The PWP Heavyweight Championship is a professional wrestling championship owned by Pro Wrestling Pride. It was the second championship incorporated by Pro Wrestling Pride; behind the PWP Catch Division Championship. As the companies main championship, it is usually competed for in the main event of each show.

The Championship was established on the companies 5th show, in Teignmouth, Devon in the main event. Chris Andrews would become the first champion, in a four-way match for the championship; defeating 'Wild Boar' Mike Hitchman, PJ Jones & The UK Dominator.

PWP Heavyweight Wrestling
Unlike the catch division championship, the Heavyweight championship in Pro Wrestling Pride is designed to be fought over by heavyweight wrestlers, rather than the no-limits PWP Catch Division Championship. This is suggested by the lightest wrestler to hold the championship – PJ Jones weighing in at 211 lbs, and the heaviest being Steve Griffiths at 305lbs.

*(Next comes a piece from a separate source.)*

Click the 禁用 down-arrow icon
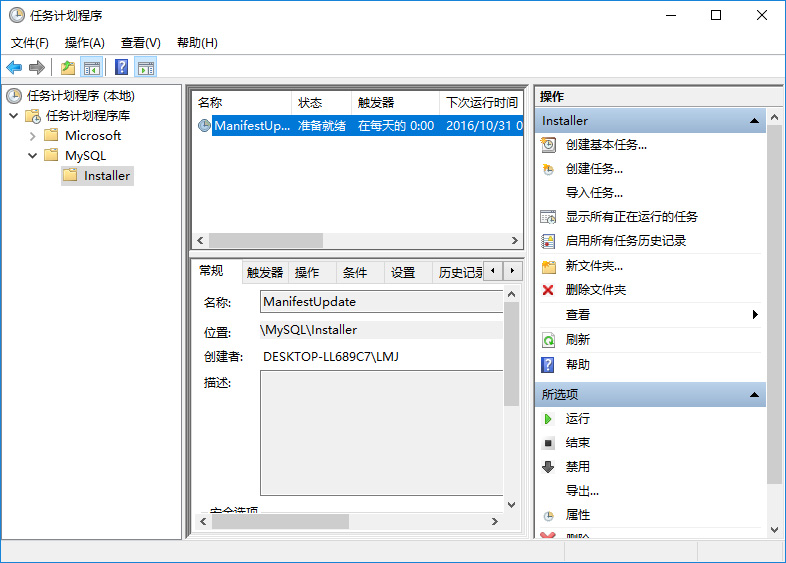The height and width of the screenshot is (563, 786). [x=548, y=466]
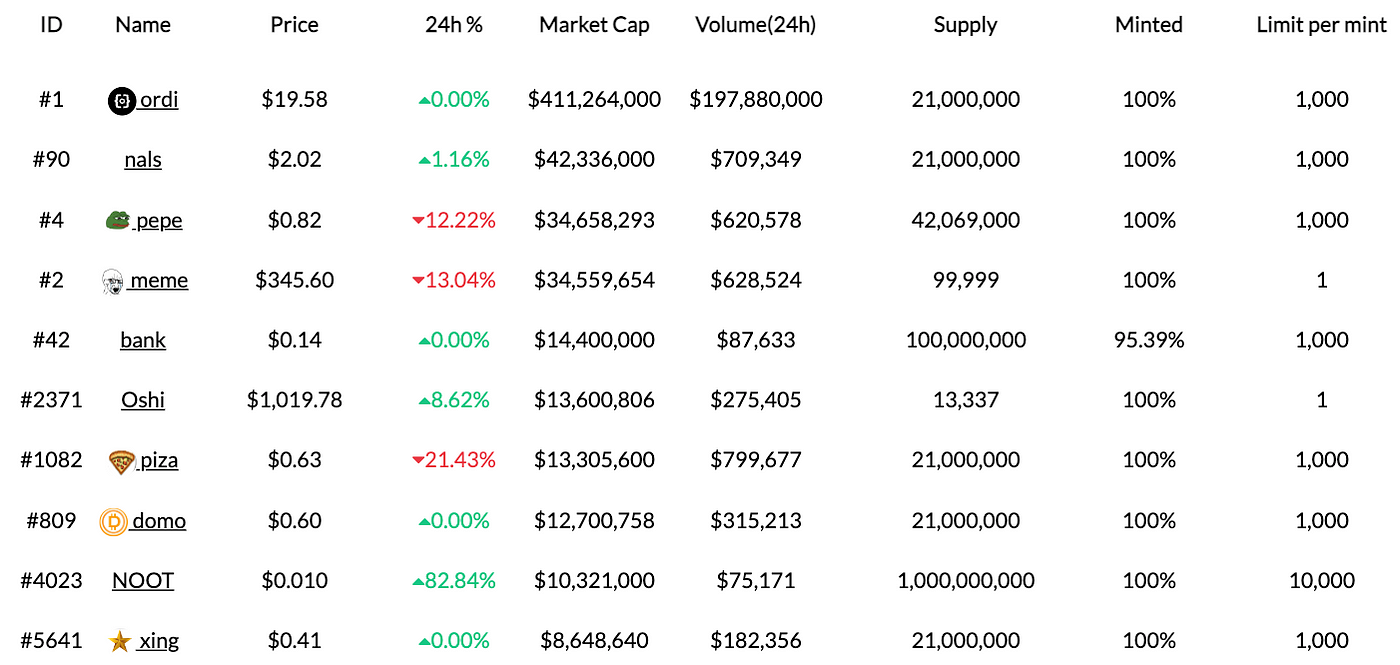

It is also unusual for the championship to be defended in gimmick matches, unlike other championships. The belt is usually contested under regular match rules; with the only exceptions being best two out of three falls matches, a lumberjack match, and a loser leaves town match. Certain tournaments in Pro Wrestling Pride win number one contendership for the championship, including the Prizefighters tournament, and the King of Christmas Rumble winner. To date, only Steve Griffiths has won the championship this way.

Since its inception, the championship has been challenged for by likes of James Storm, Hardcore Holly, Rhyno and Billy Gunn.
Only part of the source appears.